Industry News | January 25, 2010

Coffee Roaster And Church Send Kids To Camp

Raleigh, North Carolina coffee roaster Larry’s Beans and the North Carolina United Methodist Church have teamed up to send needy children to camp by providing churches, parishioners, and camps with great tasting Fair Trade Organic coffee. Under this program, the conference's three camps and participating United Methodist churches will be serving Larry's Beans coffee. Ten percent of all church coffee purchases will go to send deserving kids to camp.

The Methodist church camps promote children's leadership and confidence building. Funds from the coffee program allow kids who otherwise couldn’t go to camp to participate. In addition, this program aims to increase awareness of social justice issues.

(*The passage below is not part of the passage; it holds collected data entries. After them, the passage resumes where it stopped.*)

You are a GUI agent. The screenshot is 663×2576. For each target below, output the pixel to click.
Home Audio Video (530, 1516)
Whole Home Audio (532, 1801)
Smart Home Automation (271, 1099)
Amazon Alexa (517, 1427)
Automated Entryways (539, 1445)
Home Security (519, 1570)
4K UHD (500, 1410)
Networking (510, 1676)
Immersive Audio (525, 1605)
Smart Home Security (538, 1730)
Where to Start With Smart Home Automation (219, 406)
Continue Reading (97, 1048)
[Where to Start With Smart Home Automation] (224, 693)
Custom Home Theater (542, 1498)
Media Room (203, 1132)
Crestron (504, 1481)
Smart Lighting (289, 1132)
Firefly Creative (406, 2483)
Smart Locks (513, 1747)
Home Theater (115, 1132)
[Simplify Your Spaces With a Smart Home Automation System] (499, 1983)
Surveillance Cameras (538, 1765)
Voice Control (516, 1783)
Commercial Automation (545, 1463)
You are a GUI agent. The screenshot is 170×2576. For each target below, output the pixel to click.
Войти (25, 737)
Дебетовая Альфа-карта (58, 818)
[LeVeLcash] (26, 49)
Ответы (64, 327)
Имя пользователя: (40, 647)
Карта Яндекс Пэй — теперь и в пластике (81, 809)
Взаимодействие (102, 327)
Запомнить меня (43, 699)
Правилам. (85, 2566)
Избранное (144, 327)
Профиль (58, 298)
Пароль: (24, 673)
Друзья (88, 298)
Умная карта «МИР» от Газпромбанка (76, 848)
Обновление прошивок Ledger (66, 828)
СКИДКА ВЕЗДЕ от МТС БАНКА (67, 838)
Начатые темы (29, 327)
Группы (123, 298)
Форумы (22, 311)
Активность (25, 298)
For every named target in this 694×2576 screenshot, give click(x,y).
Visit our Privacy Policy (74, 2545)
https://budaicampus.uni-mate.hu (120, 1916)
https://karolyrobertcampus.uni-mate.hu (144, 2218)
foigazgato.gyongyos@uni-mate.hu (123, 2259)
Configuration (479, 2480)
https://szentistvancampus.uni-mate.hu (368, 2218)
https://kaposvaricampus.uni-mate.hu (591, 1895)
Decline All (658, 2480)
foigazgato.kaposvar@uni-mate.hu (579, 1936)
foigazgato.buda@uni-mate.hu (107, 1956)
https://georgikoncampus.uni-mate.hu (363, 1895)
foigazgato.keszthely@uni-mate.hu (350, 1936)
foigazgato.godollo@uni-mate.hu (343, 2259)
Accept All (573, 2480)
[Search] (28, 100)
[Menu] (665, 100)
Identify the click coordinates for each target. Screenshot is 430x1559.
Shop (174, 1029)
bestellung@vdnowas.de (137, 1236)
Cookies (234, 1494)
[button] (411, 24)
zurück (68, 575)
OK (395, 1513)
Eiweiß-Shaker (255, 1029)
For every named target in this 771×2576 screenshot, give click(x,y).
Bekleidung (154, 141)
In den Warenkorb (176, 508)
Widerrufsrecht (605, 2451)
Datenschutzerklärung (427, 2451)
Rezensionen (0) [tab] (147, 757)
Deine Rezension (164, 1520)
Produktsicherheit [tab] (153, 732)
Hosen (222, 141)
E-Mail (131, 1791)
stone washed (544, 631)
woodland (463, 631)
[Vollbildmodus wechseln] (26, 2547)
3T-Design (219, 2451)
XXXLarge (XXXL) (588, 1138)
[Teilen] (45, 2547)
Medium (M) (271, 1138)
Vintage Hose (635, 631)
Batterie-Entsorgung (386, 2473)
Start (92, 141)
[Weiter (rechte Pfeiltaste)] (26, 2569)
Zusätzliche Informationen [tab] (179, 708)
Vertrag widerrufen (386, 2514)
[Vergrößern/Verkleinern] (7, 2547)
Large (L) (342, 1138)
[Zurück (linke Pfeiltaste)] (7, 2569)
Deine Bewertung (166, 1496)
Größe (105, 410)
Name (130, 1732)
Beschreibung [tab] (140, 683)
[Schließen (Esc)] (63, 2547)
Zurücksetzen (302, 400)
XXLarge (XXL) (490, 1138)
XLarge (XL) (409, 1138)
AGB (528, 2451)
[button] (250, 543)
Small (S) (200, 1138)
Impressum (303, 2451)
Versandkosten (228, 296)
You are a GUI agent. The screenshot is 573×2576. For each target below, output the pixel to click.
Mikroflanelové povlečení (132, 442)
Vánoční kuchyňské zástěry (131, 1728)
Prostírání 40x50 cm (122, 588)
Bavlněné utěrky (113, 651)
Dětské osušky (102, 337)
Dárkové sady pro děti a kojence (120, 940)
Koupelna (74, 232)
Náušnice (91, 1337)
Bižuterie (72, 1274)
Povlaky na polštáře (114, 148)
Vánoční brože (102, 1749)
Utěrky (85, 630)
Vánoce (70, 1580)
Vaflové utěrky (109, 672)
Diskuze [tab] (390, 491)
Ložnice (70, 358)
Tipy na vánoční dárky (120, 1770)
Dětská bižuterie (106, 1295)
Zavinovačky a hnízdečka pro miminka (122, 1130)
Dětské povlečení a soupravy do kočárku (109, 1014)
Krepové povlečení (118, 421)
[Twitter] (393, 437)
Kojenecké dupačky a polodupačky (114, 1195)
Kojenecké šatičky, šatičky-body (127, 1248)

“This is a win-win program for churches, kids, and for Larry’s Beans,” says Larry Larson, founder and CEO of Larry’s Beans. “Larry’s Beans coffee is 100 percent Fair Trade and is a mission-driven company whose commitment to Fair Trade and sustainability is a natural fit for church groups.”

Eventually, Larry’s Beans envisions the program going national, and perhaps global.

To promote this partnership, Larry’s Beans has set up a faith-based Web link on its Web site to help support the program. Customers who order coffee through that link will have their purchase tracked to support the program.

“We were impressed with the philosophy and mission of Larry’s Beans, and that made the decision to pursue this program extremely easy,” says Bobby Harris, executive director of the North Carolina United Methodist Camp & Retreat Missions. “This is a chance to assist the church in understanding social justice issues and bring it about everyday with a product everyone enjoys.”

Larry’s Beans coffee will be served in Chestnut Ridge, Don Lee, and Rockfish. Harris sees a day when the program could lead to an exchange of youth campers and counselors between North Carolina and the coffee-growing regions around the world.

“People feel good when their purchases support their values," Larson says. "That’s how social change happens.”